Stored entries
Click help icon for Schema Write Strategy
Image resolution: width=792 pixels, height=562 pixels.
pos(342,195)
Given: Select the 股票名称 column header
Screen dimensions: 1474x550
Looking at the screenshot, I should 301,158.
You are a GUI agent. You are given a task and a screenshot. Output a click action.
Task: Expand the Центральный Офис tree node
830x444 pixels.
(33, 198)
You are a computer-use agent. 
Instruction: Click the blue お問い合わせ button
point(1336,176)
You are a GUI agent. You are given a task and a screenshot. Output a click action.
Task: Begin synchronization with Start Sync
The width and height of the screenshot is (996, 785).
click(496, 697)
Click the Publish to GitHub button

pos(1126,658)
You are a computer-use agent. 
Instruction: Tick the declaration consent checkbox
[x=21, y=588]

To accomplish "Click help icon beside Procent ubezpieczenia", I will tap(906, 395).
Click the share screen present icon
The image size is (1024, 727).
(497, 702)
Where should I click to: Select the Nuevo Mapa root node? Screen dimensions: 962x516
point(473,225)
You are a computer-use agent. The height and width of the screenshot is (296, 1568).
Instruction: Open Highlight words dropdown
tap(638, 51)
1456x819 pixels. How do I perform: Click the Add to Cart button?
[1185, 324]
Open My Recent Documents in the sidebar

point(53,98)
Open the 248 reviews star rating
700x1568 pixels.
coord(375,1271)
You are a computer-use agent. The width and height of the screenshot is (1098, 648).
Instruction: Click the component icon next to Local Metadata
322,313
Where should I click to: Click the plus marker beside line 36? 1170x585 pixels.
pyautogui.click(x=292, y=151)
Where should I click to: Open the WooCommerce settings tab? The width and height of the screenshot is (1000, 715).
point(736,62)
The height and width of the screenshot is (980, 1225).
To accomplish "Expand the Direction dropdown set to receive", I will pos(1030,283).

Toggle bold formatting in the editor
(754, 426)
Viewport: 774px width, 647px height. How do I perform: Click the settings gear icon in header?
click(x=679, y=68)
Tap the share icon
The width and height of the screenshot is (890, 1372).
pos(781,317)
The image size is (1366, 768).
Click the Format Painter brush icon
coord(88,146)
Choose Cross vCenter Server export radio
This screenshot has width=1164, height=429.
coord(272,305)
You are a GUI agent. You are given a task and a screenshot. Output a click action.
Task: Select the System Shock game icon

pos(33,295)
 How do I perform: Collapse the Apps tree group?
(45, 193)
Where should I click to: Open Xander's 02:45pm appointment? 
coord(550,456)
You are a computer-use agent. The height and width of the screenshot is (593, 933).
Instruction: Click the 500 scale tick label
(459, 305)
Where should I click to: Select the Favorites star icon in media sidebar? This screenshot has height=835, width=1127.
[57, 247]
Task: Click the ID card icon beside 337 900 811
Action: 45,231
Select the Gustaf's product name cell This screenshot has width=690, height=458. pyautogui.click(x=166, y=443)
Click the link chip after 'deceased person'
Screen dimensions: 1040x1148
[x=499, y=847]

### Exercise prompt
What is needed here is an exact transcription of the records above.

### Task solution
Click help icon for Schema Write Strategy
Image resolution: width=792 pixels, height=562 pixels.
pos(342,195)
Given: Select the 股票名称 column header
Screen dimensions: 1474x550
Looking at the screenshot, I should 301,158.
You are a GUI agent. You are given a task and a screenshot. Output a click action.
Task: Expand the Центральный Офис tree node
830x444 pixels.
(33, 198)
You are a computer-use agent. 
Instruction: Click the blue お問い合わせ button
point(1336,176)
You are a GUI agent. You are given a task and a screenshot. Output a click action.
Task: Begin synchronization with Start Sync
The width and height of the screenshot is (996, 785).
click(496, 697)
Click the Publish to GitHub button

pos(1126,658)
You are a computer-use agent. 
Instruction: Tick the declaration consent checkbox
[x=21, y=588]

To accomplish "Click help icon beside Procent ubezpieczenia", I will tap(906, 395).
Click the share screen present icon
The image size is (1024, 727).
(497, 702)
Where should I click to: Select the Nuevo Mapa root node? Screen dimensions: 962x516
point(473,225)
You are a computer-use agent. The height and width of the screenshot is (296, 1568).
Instruction: Open Highlight words dropdown
tap(638, 51)
1456x819 pixels. How do I perform: Click the Add to Cart button?
[1185, 324]
Open My Recent Documents in the sidebar

point(53,98)
Open the 248 reviews star rating
700x1568 pixels.
coord(375,1271)
You are a computer-use agent. The width and height of the screenshot is (1098, 648).
Instruction: Click the component icon next to Local Metadata
322,313
Where should I click to: Click the plus marker beside line 36? 1170x585 pixels.
pyautogui.click(x=292, y=151)
Where should I click to: Open the WooCommerce settings tab? The width and height of the screenshot is (1000, 715).
point(736,62)
The height and width of the screenshot is (980, 1225).
To accomplish "Expand the Direction dropdown set to receive", I will pos(1030,283).

Toggle bold formatting in the editor
(754, 426)
Viewport: 774px width, 647px height. How do I perform: Click the settings gear icon in header?
click(x=679, y=68)
Tap the share icon
The width and height of the screenshot is (890, 1372).
pos(781,317)
The image size is (1366, 768).
Click the Format Painter brush icon
coord(88,146)
Choose Cross vCenter Server export radio
This screenshot has width=1164, height=429.
coord(272,305)
You are a GUI agent. You are given a task and a screenshot. Output a click action.
Task: Select the System Shock game icon

pos(33,295)
 How do I perform: Collapse the Apps tree group?
(45, 193)
Where should I click to: Open Xander's 02:45pm appointment? 
coord(550,456)
You are a computer-use agent. The height and width of the screenshot is (593, 933).
Instruction: Click the 500 scale tick label
(459, 305)
Where should I click to: Select the Favorites star icon in media sidebar? This screenshot has height=835, width=1127.
[57, 247]
Task: Click the ID card icon beside 337 900 811
Action: 45,231
Select the Gustaf's product name cell This screenshot has width=690, height=458. pyautogui.click(x=166, y=443)
Click the link chip after 'deceased person'
Screen dimensions: 1040x1148
[x=499, y=847]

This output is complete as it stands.